# Knack to riding a trike...



## Maz (23 Jun 2008)

I went for a blast on a recently acquired old Pashley Picador last night. It was a real buzz and I ended up doing 5 miles, but I don't think I rode it too well. 

You'd think it would be dead easy riding a trike, but I found myself constantly drifting towards the kerb and having to turn away from it in a zigzag fashion...possibly due to the camber of the road? Is there a knack to counteract that effect? Also, I tended to take corners waaay too wide (habits from 2-wheel cycling or something?)

Any hints/tips? Thanks.


----------



## piedwagtail91 (23 Jun 2008)

i haven't ridden anything with wheels that small, mine were 700's.
it'll be the camber thats sending you to the kerb, be careful of it sending you further out into the road if the camber changes.
i think it's just practice, it becomes second nature after a while.
watch for lifting the inside wheel if you corner fast, i don't know if it'll be as much an "experience " as with bigger wheels, but you may have to hang off the saddle over the inside wheel to keep the wheel on the ground!
heres one of the top men, albert crimes, cornering. http://www.tricycleassociation.org.uk/Galleries.html?PHPSESSID=ae17d9535eec61d985a331ce5a43667d


----------



## Arch (23 Jun 2008)

What you have is the mildest form of tricycle blindness. The more you've ridden a bike, the harder you'll probably find it to ride a trike (well, an upright one). 

Yes, the camber will affect your course, so you learn to compensate - you'll get less zigzaggy with time. Cornering - taking it wide is sensible until you're used to it. Trying to turn tightly can well induce a sort of opposite turn impulse. I think (and this is just my theory) that as you turn, you expect to lean, and when you don't lean, your brain thinks you're leaning the other way, and you can end up snatching the bars back to compensate. I've seen people totally fail to go in a straight line or make any headway. If you've done 5 miles, you're probably pretty ok, and just need to build up experience. But if you need to pass on tips to anyone else... The thing is to remember that you have to steer a trike, quite deliberately, with your arms, whereas on a bike you mostly do it instinctively, and by leaning slightly. Sometimes it helps to lock your arms very straight, so that you have to think about turning. Or ride one handed. 

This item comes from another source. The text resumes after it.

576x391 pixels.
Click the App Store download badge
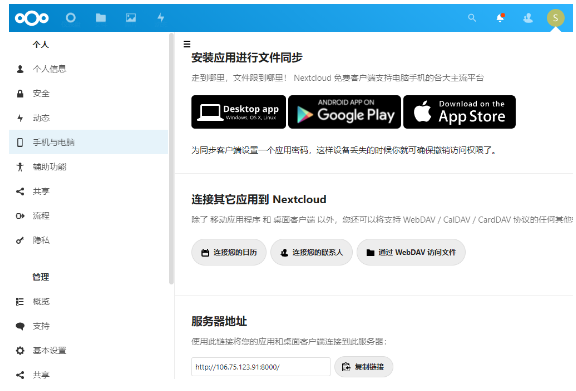tap(460, 112)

It's always funny, watching some swaggering roadie or MTB yoof get on a tricycle. "Have you ridden a trike recently" I ask. "Oh, I can ride a bike alright". "Ah but..." "Nonsence, I'll be fine!" and then you watch them zigzag three yards and get off terrified...


----------



## Maz (23 Jun 2008)

Thanks very much for the info. Think I'll give it another go later.
Cheers


----------



## Maz (23 Jun 2008)

Arch said:


> It's always funny, watching some swaggering roadie or MTB yoof get on a tricycle. "Have you ridden a trike recently" I ask. "Oh, I can ride a bike alright". "Ah but..." "Nonsence, I'll be fine!" and then you watch them zigzag three yards and get off terrified...


I can well believe that...When I first rode the trike I started to suspect the rear wheels were different sizes!


----------



## Joe24 (23 Jun 2008)

From helping out on the fun bikes sectin of the Get Cycling show and having a trike. One of the people there was telling people to ride it with one hand on the bars, the others behind their back. After a few laps they soon got used to it.
Could give that a go.


----------



## Maz (24 Jun 2008)

Joe24 said:


> One of the people there was telling people to ride it with one hand on the bars, the others behind their back.


That trick worked, man. I was riding left-hand only and it helped me from veering into the kerb. Thanks.

*One more thing, if anyone knows...on the rear brake lever there is what looks like a thumb press switch...hang on...I think I'm about to answer my own question...is that a handbrake, by any chance?*


----------



## Joe24 (24 Jun 2008)

It is Maz, You would be surprised how many people got on the trike, rode it around then when asked if it was hard, they said yes. When we said well try again without the handbrake on they laughed and shot around then.


----------



## Hilldodger (28 Jun 2008)

Best peice of advice for riding a trike in a straight line is to look where you want to go and not at the bike.

I did a live radio piece a while ago and the presenter thought it would be a good idea for her to ride our Maximus rickshaw while I sat in the back.

HD "not a good idea if you've never ridden a trike before...just have a quick go first"

RP " it's ok, how hard can it be..it's got three wheels!"

Seconds later

RP live on air " Well I'm down at Cyclemagic to talk to aaarrrggghhh!!"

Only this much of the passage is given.